Gentechnik. - Während in Deutschland die Bioethik-Debatte tobt, tagt in Seattle die US-amerikanische Gesellschaft für Gentherapie. Dort ist man nach dem ersten Todesopfer einer Gentherapie am Menschen vorsichtiger und auch weniger visionär geworden. Der Tod von Jesse Gelsinger hat der Branche einen heilsamen Schock versetzt und zu höheren Sicherheitsanforderungen an klinische Versuche geführt.
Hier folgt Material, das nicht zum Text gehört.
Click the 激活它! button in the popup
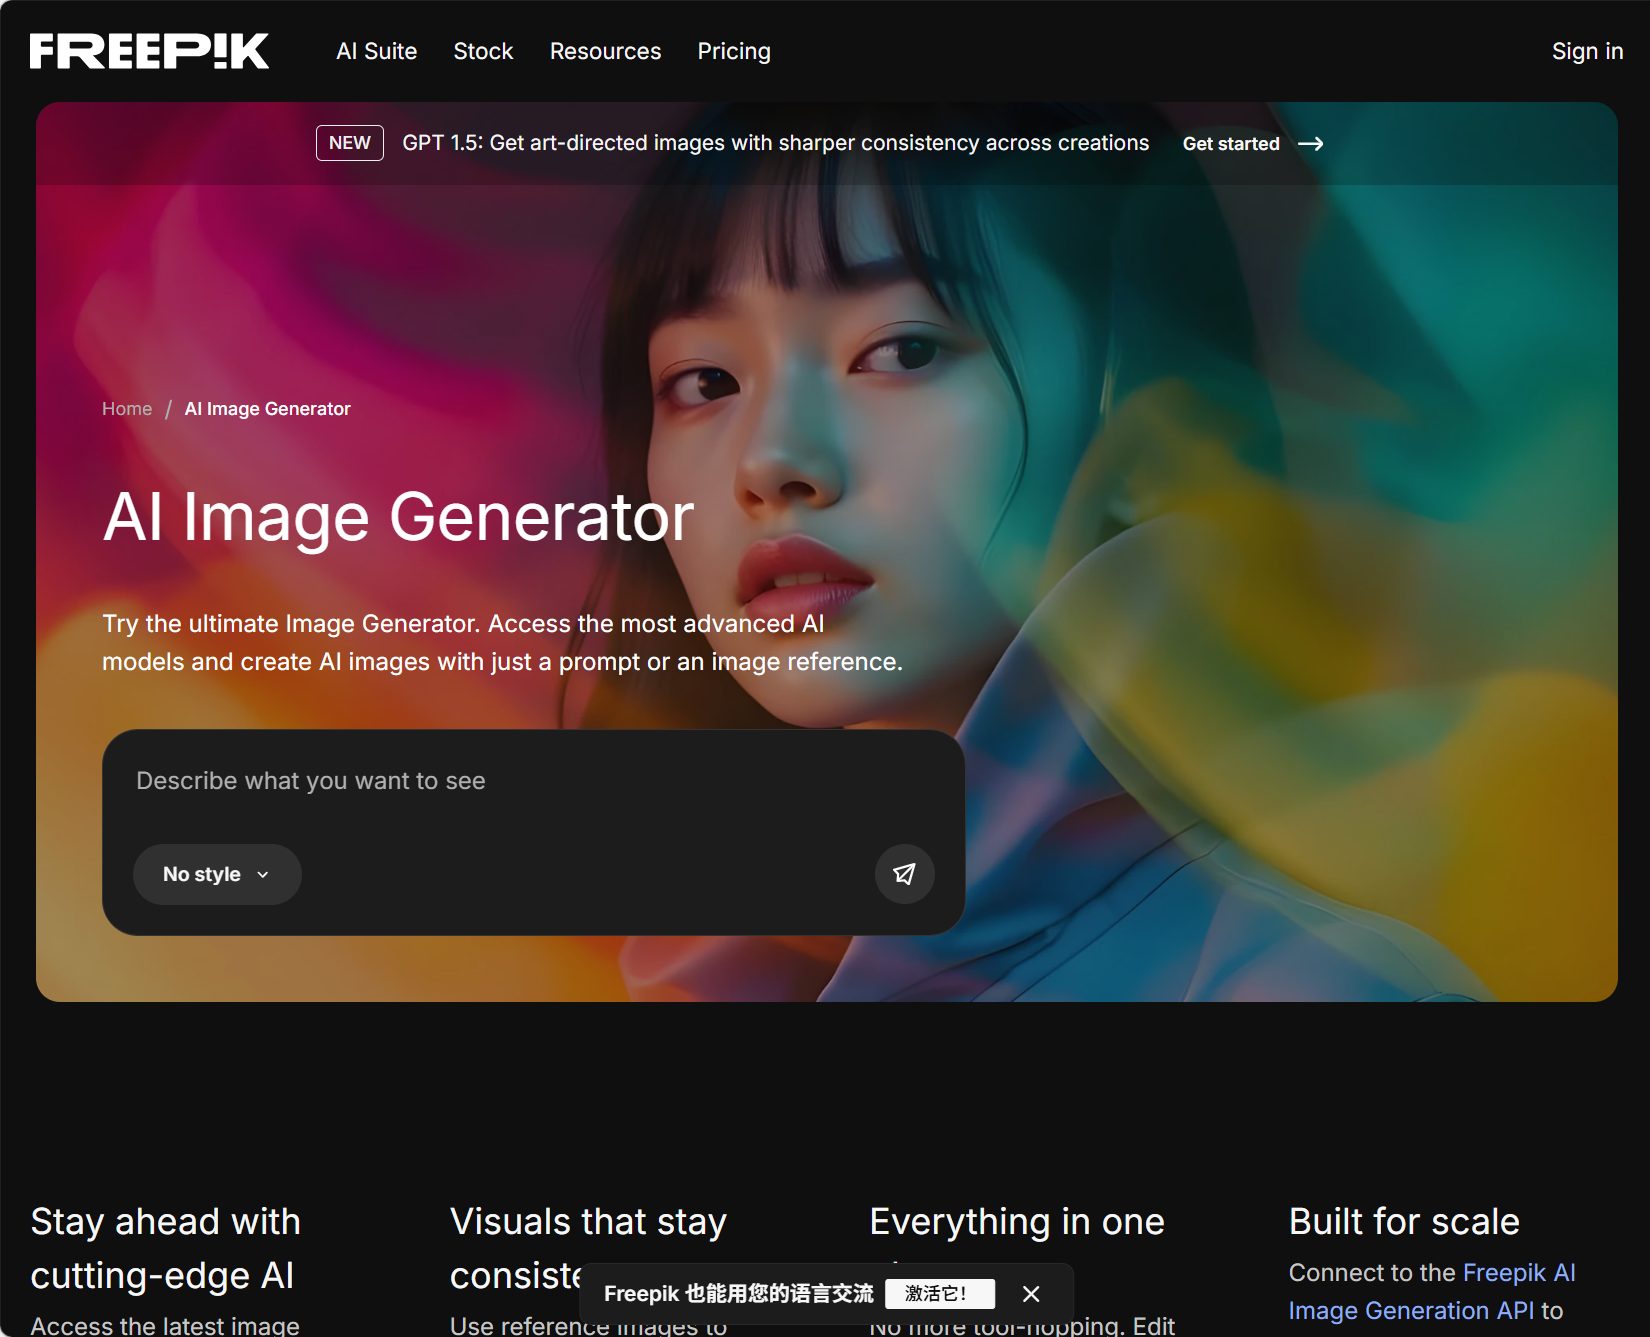Viewport: 1650px width, 1337px height. (939, 1294)
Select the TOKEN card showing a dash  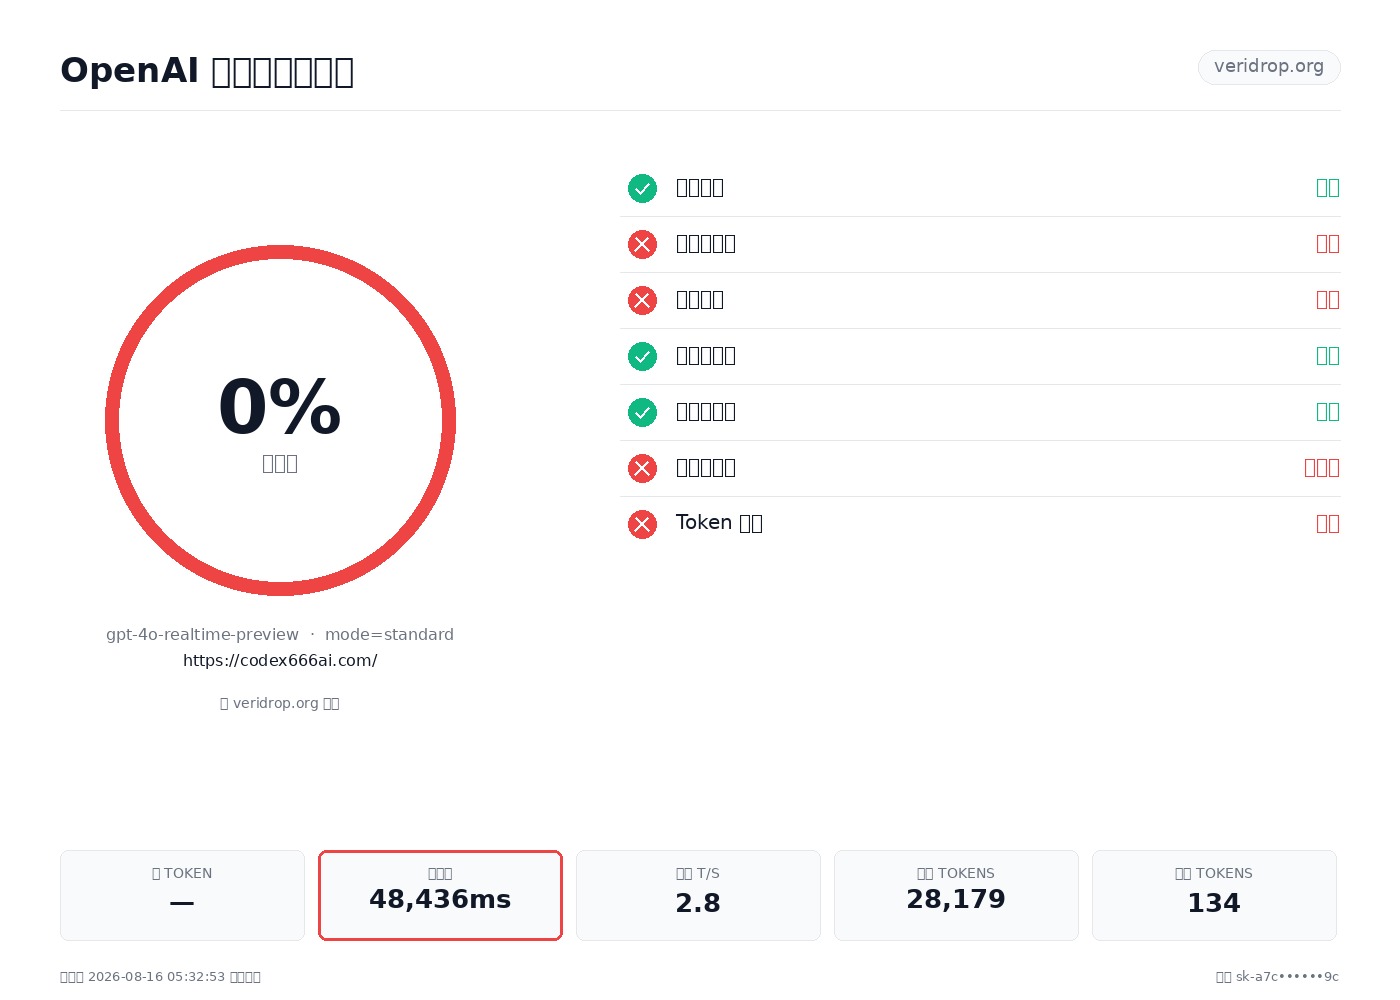point(182,895)
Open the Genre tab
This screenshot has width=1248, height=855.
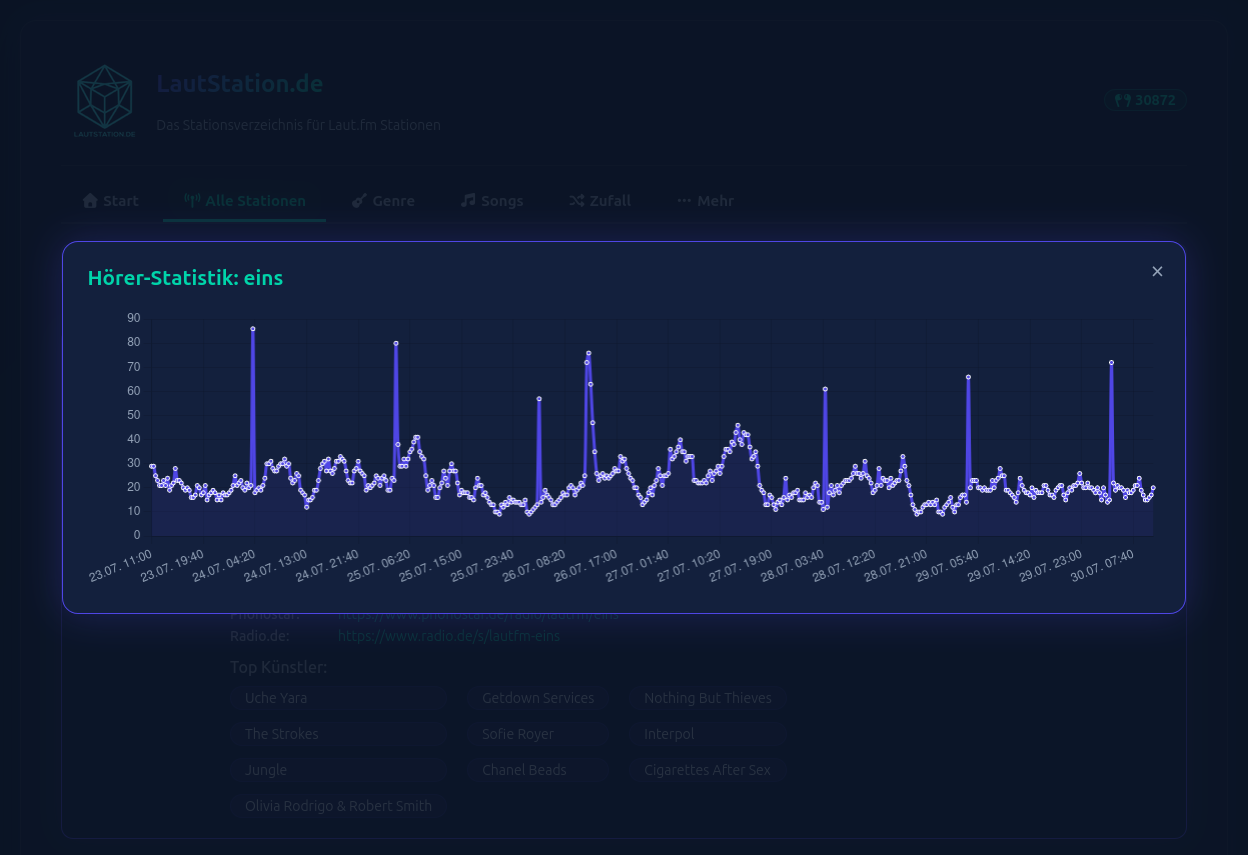pyautogui.click(x=383, y=200)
    Die bisherigen Ergebnisse der Gentherapie sind bestenfalls mager zu nennen. 532 angemeldete klinische Studien an 3400 Patienten, die meisten davon versuchen die eine oder andere Methode der Krebstherapie. Heilungserfolge sind jedoch kaum zu verzeichnen. Daher feierten die versammelten Gentherapeuten den französischen Professor Alain Fischer besonders, denn er kann einen solchen Erfolg vorweisen. "Er hat bei vier oder fünf Kindern eine schwere kombinierte Immunschwäche korrigiert, und diese Korrektur dauert jetzt schon über drei Jahre an", erklärt der Präsident der Amerikanischen Gentherapiegesellschaft Professor Inder Verma. Die Kinder bilden keine T-Zellen, ihnen fehlt daher eine wesentliche Instanz der Immunabwehr. Fischer konnte die Bildung dieser Zellen durch Gentransfer ankurbeln. Heute können die Kinder wie ihre gesunden Altersgenossen leben. Doch außer Fischers Ergebnissen können die Gentherapeuten noch nichts vorweisen.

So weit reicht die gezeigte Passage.